The above defined formulation or the above defined capsule may be used in a dosage range of from 0.1 mg to 20 mg of active substance/ kg body weight, preferably 0.5 mg to 4 mg active substance /kg body weight.

The above defined capsules may be packaged in a suitable glass container or flexible plastic container, or in an aluminium pouch or double poly bag. The dosages and schedules may vary according to the particular disease state and the overall condition of the patient. Dosages and schedules may also vary if, in addition to a treatment with compound A of the present invention or a pharmaceutically acceptable salt thereof, one or more additional chemotherapeutic agents is/are used. Scheduling can be determined by the practitioner who is treating any particular patient.

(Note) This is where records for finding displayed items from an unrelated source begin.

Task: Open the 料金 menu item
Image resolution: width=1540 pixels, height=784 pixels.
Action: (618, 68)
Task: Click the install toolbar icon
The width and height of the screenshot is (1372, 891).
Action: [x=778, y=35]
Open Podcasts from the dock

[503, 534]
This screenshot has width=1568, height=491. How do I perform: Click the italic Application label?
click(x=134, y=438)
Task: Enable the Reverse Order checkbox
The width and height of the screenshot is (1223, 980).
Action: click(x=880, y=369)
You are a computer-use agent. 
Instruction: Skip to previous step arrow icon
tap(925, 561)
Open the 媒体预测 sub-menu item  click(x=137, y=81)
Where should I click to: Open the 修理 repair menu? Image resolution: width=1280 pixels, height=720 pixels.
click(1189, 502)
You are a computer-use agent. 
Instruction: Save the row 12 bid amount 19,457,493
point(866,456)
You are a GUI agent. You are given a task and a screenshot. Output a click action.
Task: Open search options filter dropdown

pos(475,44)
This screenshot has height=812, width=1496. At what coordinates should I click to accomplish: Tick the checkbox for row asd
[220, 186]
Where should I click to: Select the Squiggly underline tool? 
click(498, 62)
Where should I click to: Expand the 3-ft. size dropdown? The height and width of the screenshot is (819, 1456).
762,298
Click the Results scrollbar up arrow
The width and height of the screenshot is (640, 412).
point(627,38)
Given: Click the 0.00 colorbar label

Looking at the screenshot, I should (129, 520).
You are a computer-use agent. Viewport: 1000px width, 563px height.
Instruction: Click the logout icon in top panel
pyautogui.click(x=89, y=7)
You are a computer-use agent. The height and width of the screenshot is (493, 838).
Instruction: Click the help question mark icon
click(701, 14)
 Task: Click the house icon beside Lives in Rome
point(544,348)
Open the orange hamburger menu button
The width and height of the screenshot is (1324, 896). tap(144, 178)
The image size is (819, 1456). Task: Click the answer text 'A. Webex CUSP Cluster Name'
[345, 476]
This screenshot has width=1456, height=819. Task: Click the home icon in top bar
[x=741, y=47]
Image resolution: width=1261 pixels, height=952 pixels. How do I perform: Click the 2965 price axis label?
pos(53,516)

Radiotherapy may be administered according to the known practices in clinical radiotherapy. The dosages of ionising radiation will be those known for use in clinical radiotherapy. The size of the dose of each therapy which is required for the therapeutic or prophylactic treatment of a particular disease state will necessarily be varied depending on the host treated, the route of administration and the severity of the illness being treated. Accordingly the optimum dosage may be determined by the practitioner who is treating any particular patient. For example, it may be necessary or desirable to reduce the above-mentioned doses of the components of the combination treatments in order to reduce toxicity.